I’m not sure which cut of The Grandmaster I saw the first time but I remember coming away feeling disappointed by the whole film. I found the storytelling bland and incoherent and the pace lethargic. I couldn’t make head or tail of what was going on or who is what. I heard that there are three versions of this film – the original Chinese cut, a European version, and an American version. I believe I saw the American cut. Because I felt like there was something missing.
As I was disappointed with this version, I never bothered to watch any another cut for four years, until recently, while I was doing some reading on Wong Kar-wai’s work, out of sheer curiosity, I felt compelled to seek out the Chinese cut. I was expecting to be disappointed once again. However, to my surprise, I found out that I was not only thoroughly engrossed but also immensely moved by it. This was not what I had felt initially. So what actually happened with the American cut? There were nearly 15-20 minutes of footage missing from it.
Who was responsible? The Weinstein Brothers. Removing that extra footage had stripped the film of both its poignancy and its coherence. In this version, things made a lot of sense. I understood what was happening when, who the characters were and their relationship with each other and the impact they made on each other. This cut has a runtime of 130 minutes and it rectifies some of the mistakes made in the American version like, for instance, the use of character names when they appear and the omission of some of the scenes with Zhang Ziyi.
Some scenes are rearranged, few key developments in the story are explained using title cards and also we see the addition of the unspoken romance between Ip Man (Tony Leung) and Gong Er (Zhang Ziyi). The resulting film is so poignant that it deserves to be as highly regarded as some of Wong’s earlier masterworks such as In the Mood for Love and 2046, which also carried some of the themes that are seen in The Grandmaster. The visuals are breathtakingly gorgeous and I was so mesmerized by them that I paused some scenes for a while to fully appreciate their beauty. The fights sequences are stylish and aesthetically pleasing.
Given that the film covers Ip Man’s life from the 1930s to the 1950s, and as if to convey to the audience that these were the “Golden” eras, Wong makes every frame look as if it’s dipped in gold. Be it a high-class brothel or a nearly empty train station, Wong puts his characters in lush and ornate settings for the most part and dresses them in fine vintage attire. There is one scene towards the end where Tony Leung appears in a suit and a tie, and it instantly reminded me of his character from In the Mood for Love – a writer of martial arts stories – and I wondered if those stories looked like this film.
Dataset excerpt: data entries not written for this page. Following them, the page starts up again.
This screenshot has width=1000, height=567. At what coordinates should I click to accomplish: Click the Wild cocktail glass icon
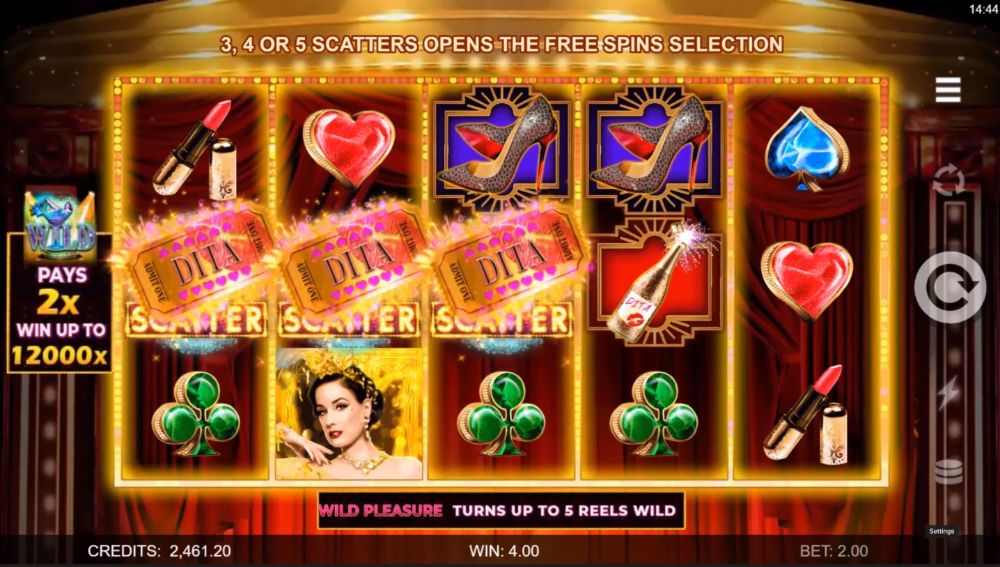click(60, 225)
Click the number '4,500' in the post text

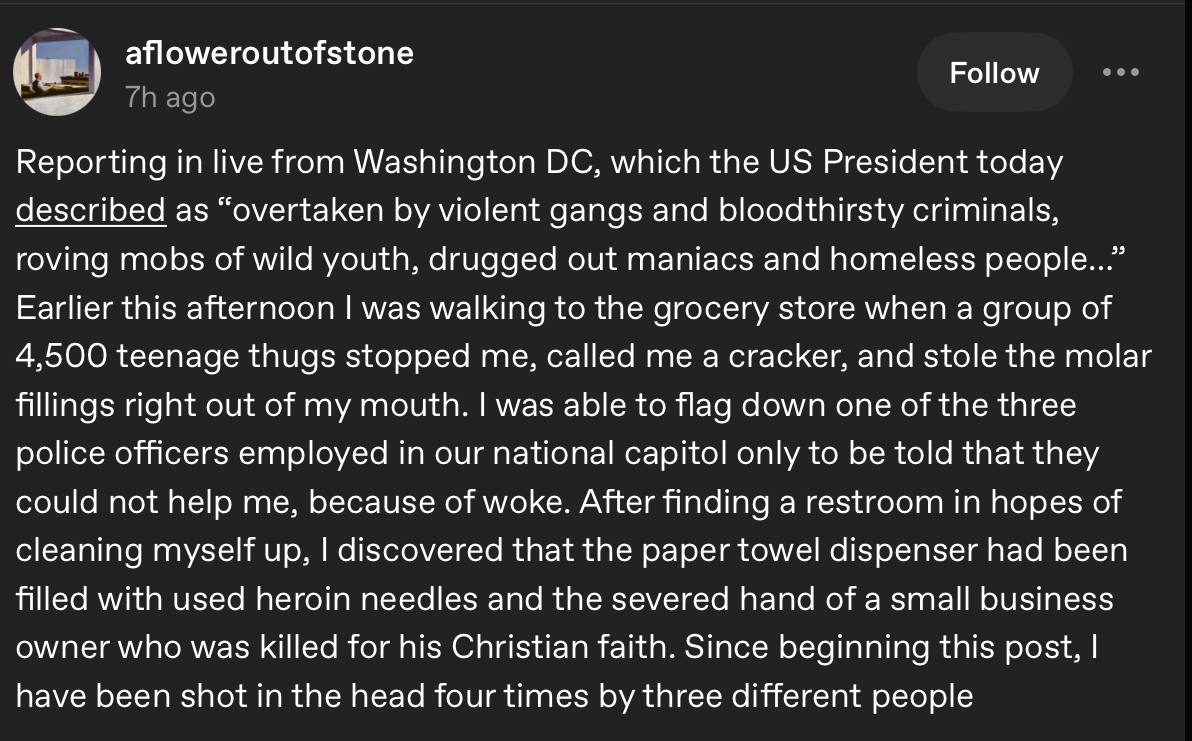pyautogui.click(x=62, y=356)
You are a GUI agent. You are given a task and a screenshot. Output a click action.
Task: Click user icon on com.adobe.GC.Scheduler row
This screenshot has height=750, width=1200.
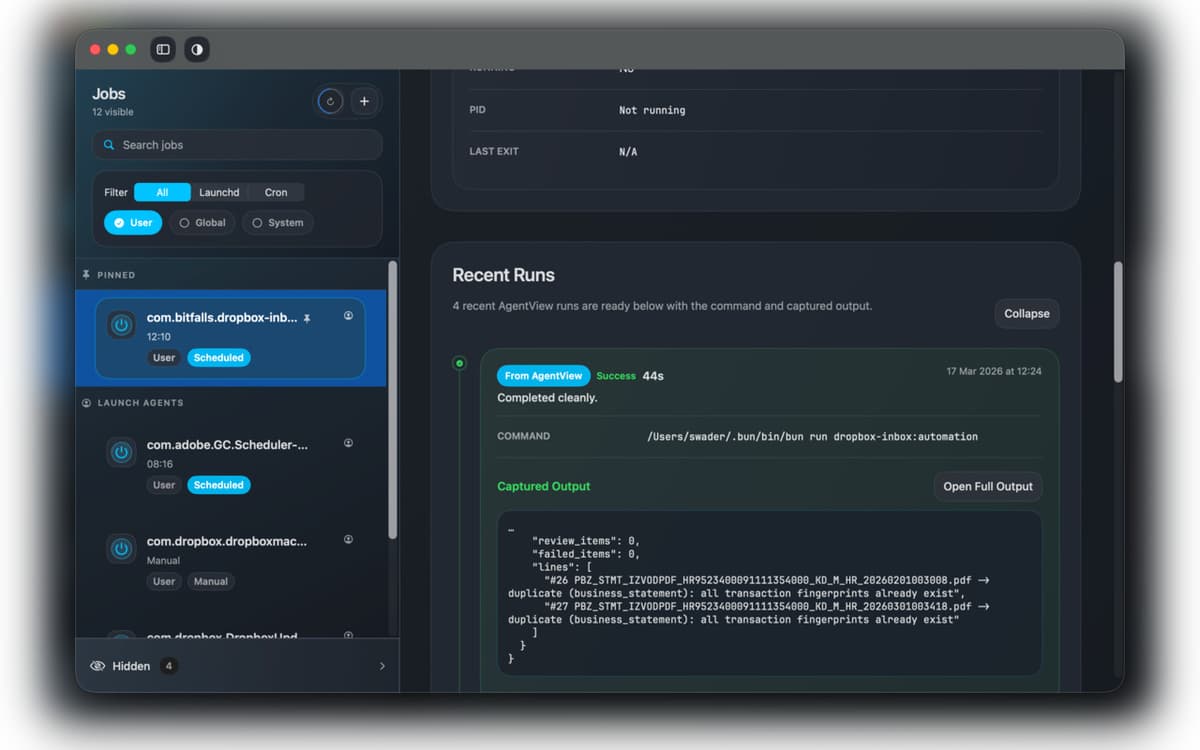(348, 443)
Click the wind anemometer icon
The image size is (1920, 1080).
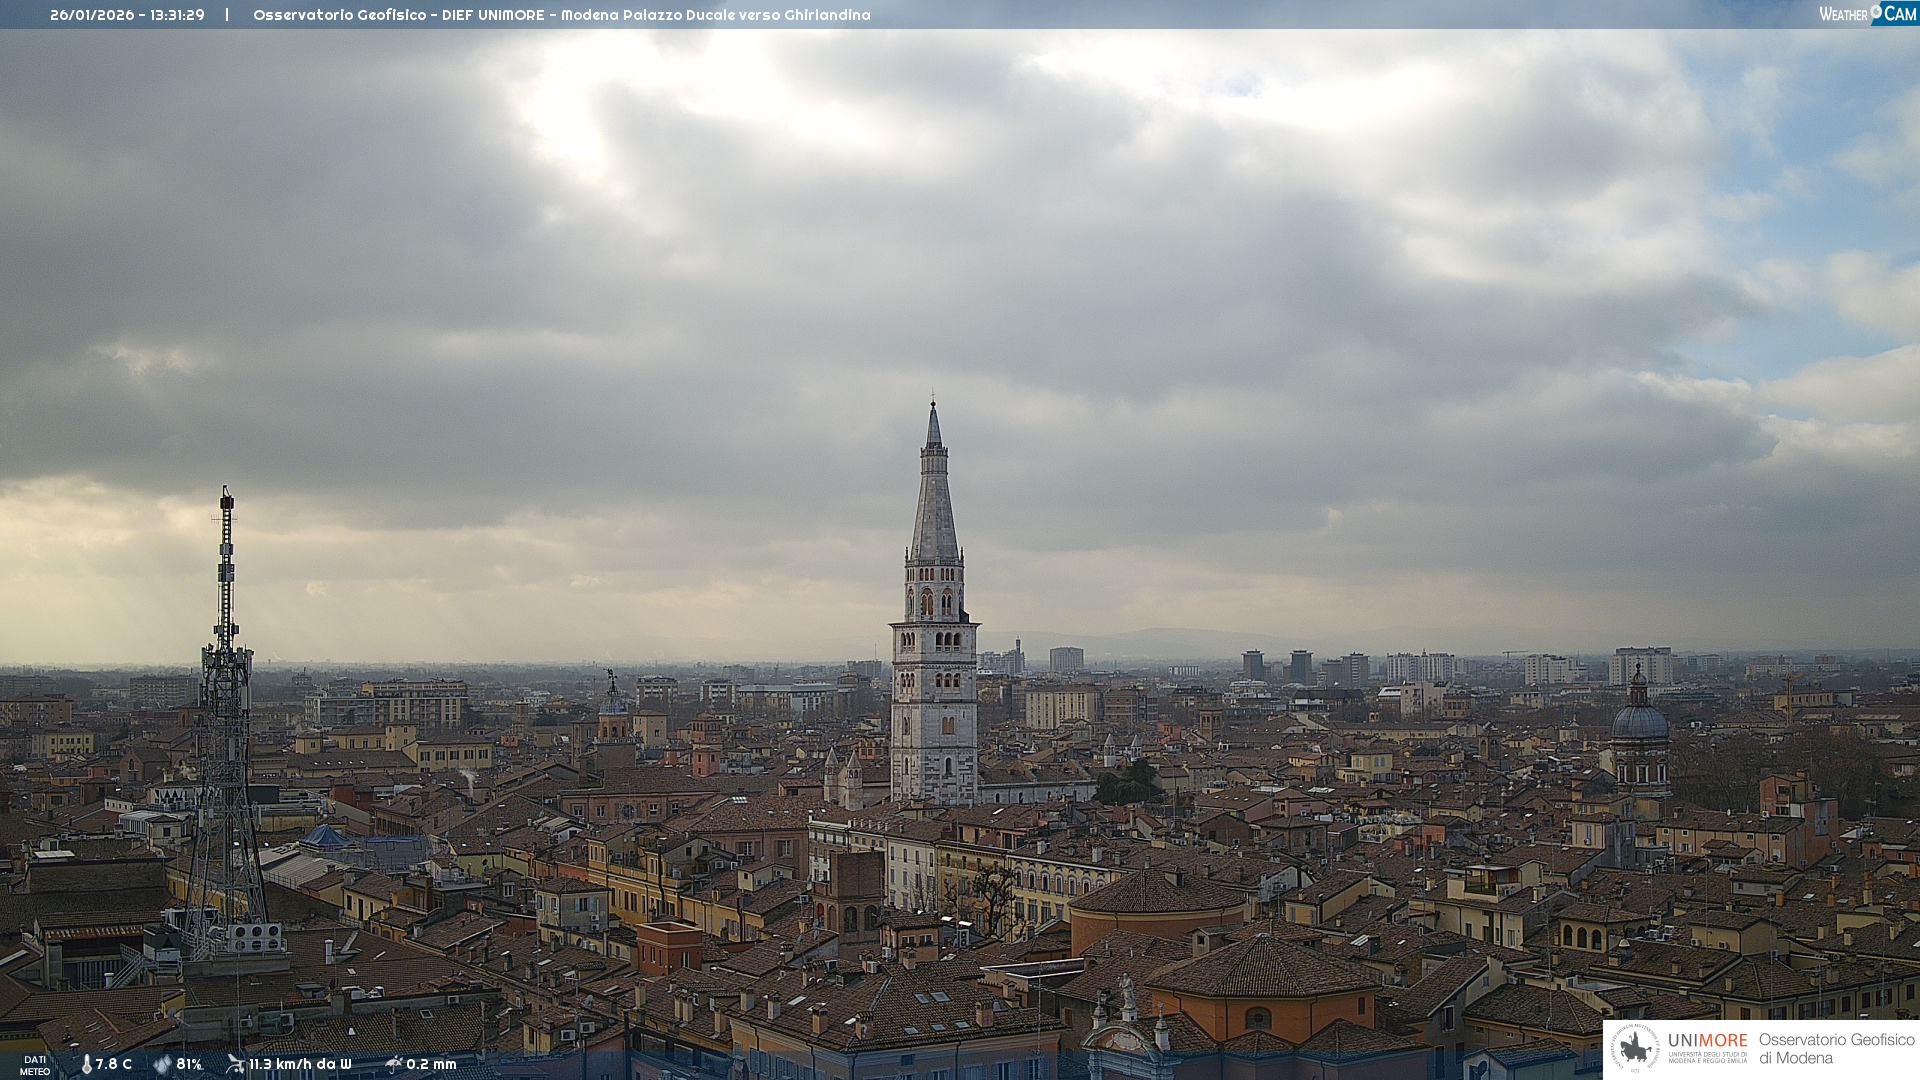click(x=235, y=1063)
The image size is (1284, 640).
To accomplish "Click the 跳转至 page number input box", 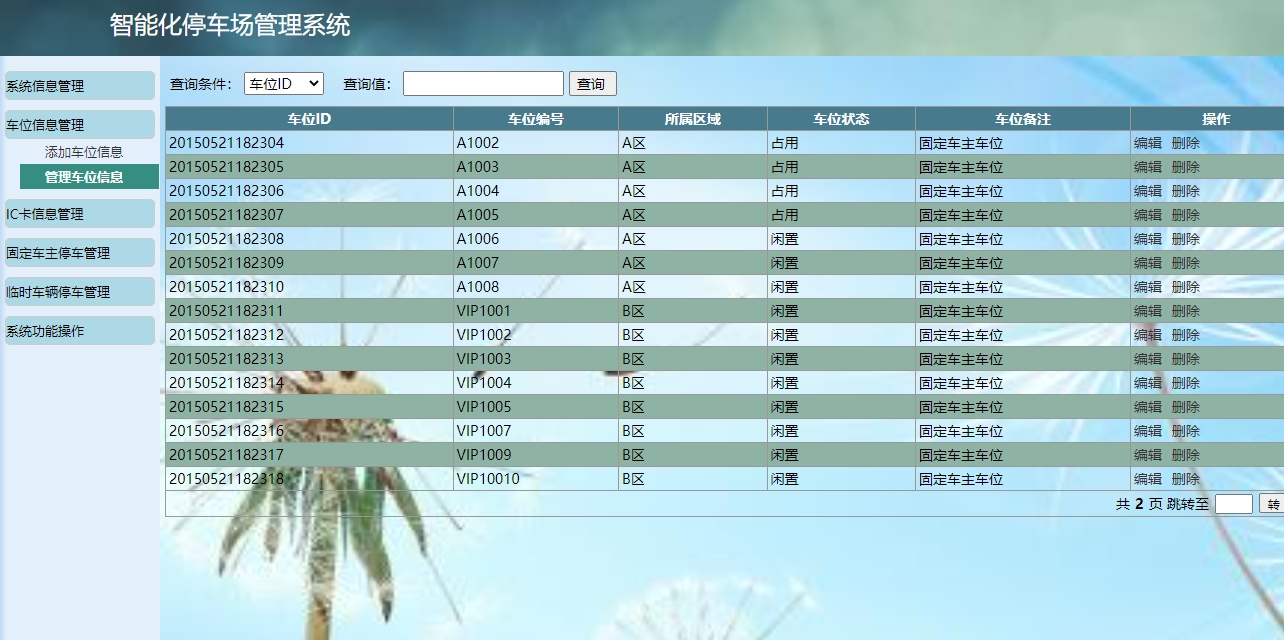I will point(1233,505).
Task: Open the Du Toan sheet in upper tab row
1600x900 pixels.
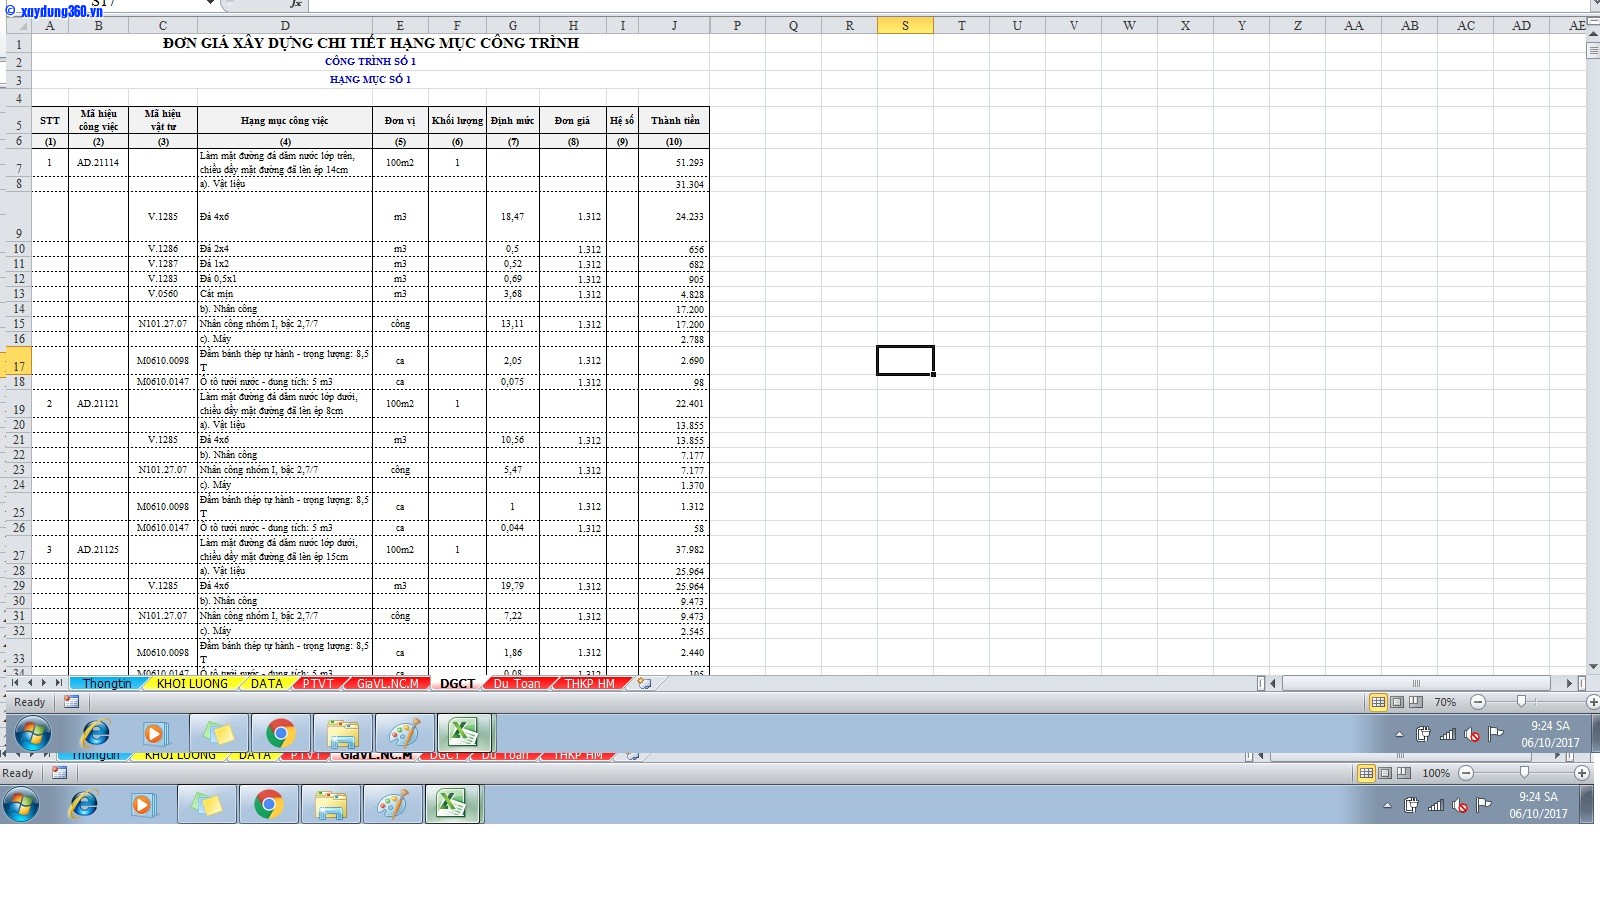Action: [x=516, y=684]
Those looking for a full on martial arts film – like the other Ip Man films that have come out – will be hugely disappointed. This is as much a poetic existential drama as it is a martial arts film. There is an equal priority given to both. There are ample doses of love, yearning, and introspection. And it is as much a story about Gong Er as it is about Ip Man. Without her story, Ip Man’s story would feel incomplete. (I think she is a fictional character created by Wong to add dramatic weight.) And just like many Wong Kar-wai protagonists, Ip Man is also a character who spent most of his life in solitude despite having a family in the beginning of his life.
This time French cinematographer Philippe Le Sourd, who had worked on Ridley Scott’s A Good Year prior to this, replaced Wong’s usual collaborator Christopher Doyle. His work on this film combines the best of legendary cinematographers Conrad Hall and Roger Deakins. The use of different frame rates in some portions lends the film a surreal quality at times. I felt the influence of Ennio Morricone’s score from Cinema Paradiso in the background score.